1UP is reporting that LucasArts has become embroiled with social news aggregator Digg over a trademark dispute. LucasArts claims that Digg’s name bears a little too much resemblance to The Dig, their 1995 point-and-click adventure title based on the same SCUMM engine as classics such as the Monkey Island series, Sam & Max Hit the Road, and Full Throttle. You guys remember The Dig, right?… uh, anybody?

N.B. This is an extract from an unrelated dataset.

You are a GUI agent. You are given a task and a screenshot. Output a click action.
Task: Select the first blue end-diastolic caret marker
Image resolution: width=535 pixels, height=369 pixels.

Well, even if a 12-year-old adventure title doesn’t exactly spring to life in our collective memory, maybe LucasArts’ claim has some merit. Let’s take a look-see:
“THE DIGG mark is confusingly similar in sound, meaning, and appearance to the Opposer’s THE DIG mark. The Applicant’s registration and use of the DIGG Mark would likely create confusion, mistake, or deception in the minds of prospective purchasers as to the origin or source of the Opposer’s Goods associated with THE DIG Mark.”
Nevermind, this is absolutely baseless. LucasArts’ claim somehow insinuates that those even remotely aware of The Dig (all four of us) are in danger of being duped — maybe even hornswaggled — into believing that Digg.com is somehow representative of their game. I know we’re not the sharpest knives in the drawer, but give us a little credit, LucasArts; none of us are going to lay eyes upon that extra G and imagine a world in which a 12-year-old point and click adventure game has somehow been magically reconfigured into a link network. G is a wonderful letter, but not so wonderful that it might have the power to make your fanciful world of gumdrops, unicorns and ridiculous trademark disputes into a glittering reality.
Hey, LucasArts: grow up and get back to scrapping Full Throttle sequels in favor of whatever wretched Star Wars title is next in line so I can continue to ignore you.